Con un teatro El Tronío lleno para la ocasión, Juan Antonio Pérez Palomar pronunció este domingo la edición número 21 del Pregón Joven de la Hermandad del Rocío de Gines, un acto que sirve cada año como preludio de los cultos en torno a la Virgen del Rocío en el municipio.
Presidido por el Simpecado antiguo de la Hermandad, el escenario lució para la ocasión bellamente decorado, en un acto que contó con la presencia del párroco, Elías Dominguez, el párroco emérito, Juan María Cotán, además del Alcalde, Romualdo Garrido, y representantes del resto de hermandades de la localidad.
Tras la presentación del acto a cargo de Vicente Camino González-Prida, a continuación el pregonero del pasado año, Antonio Camino Moreno, fue el encargado de presentar a su sucesor en el cargo, a quien le une una gran amistad, destacando que para él el Rocío de Gines se basa en la sencillez, la humildad y el respeto.
Durante su intervención, el pregonero fue desgranando algunas de sus vivencias rocieras más especiales, haciendo hincapié en la gran herencia de devoción y tradición recibida de su familia en torno al Rocío. Así, tuvo palabras muy emotivas tanto para sus abuelos como para sus padres y sus hermanos, arrancando los aplausos de todos los asistentes.
Juan Antonio Pérez se refirió también a la juventud rociera de Gines y especialmente a las Colonias Infantiles, escuela de Rocío para las nuevas generaciones.
No faltaron tampoco las alusiones al corral de La Calleja, lugar de preparativos para el camino, ni a la ‘hermana del cielo’ del pregonero, en un pasaje que resultó especialmente lleno de emoción.

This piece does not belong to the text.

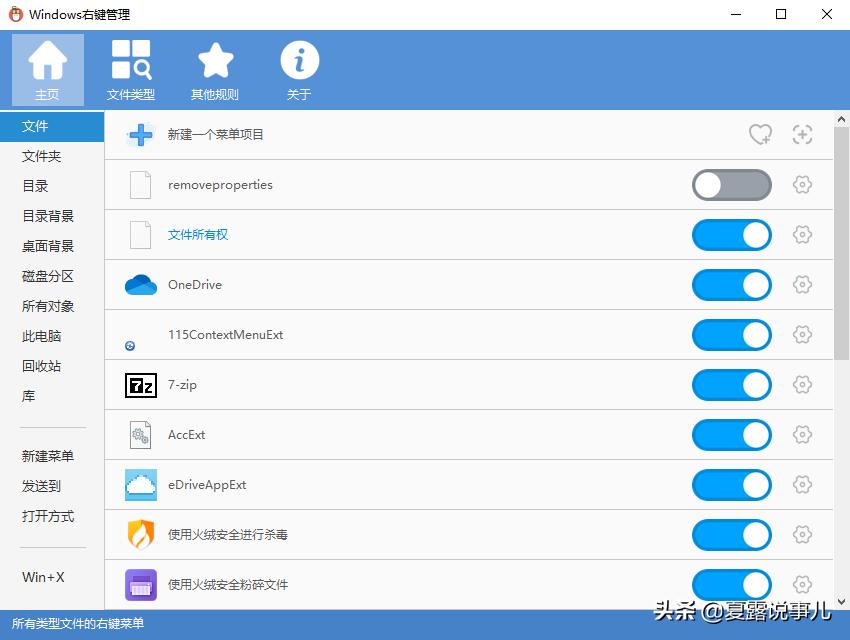850x640 pixels.
Task: Open the Win+X section
Action: 42,576
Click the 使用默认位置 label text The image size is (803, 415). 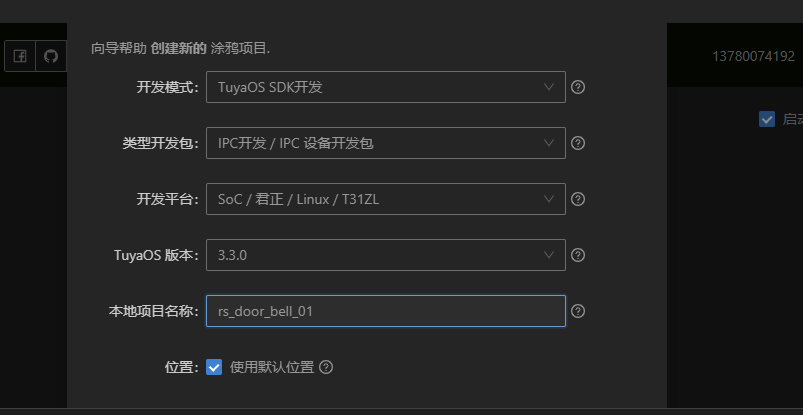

El pregón contó también con varias intervenciones musicales a cargo del grupo ‘A mi manera’ y de Manuel Borrego Martín, quienes también pusieron voz y música a los sentimientos rocieros.
El pregonero concluyó dedicando bellos versos a la Virgen del Rocío, arrancando con ellos los aplausos de todos los presentes.
Ya en el tramo final del acto, el pregonero recibió del hermano mayor un obsequio a modo de recuerdo de este día, así como varios regalos más de familiares y amigos.
Con todo ello, se cerraba uno de los actos más emotivos de las vísperas de la Romería para los jóvenes rocieros de nuestro pueblo, que inician así los preparativos para un nuevo Pentecostés.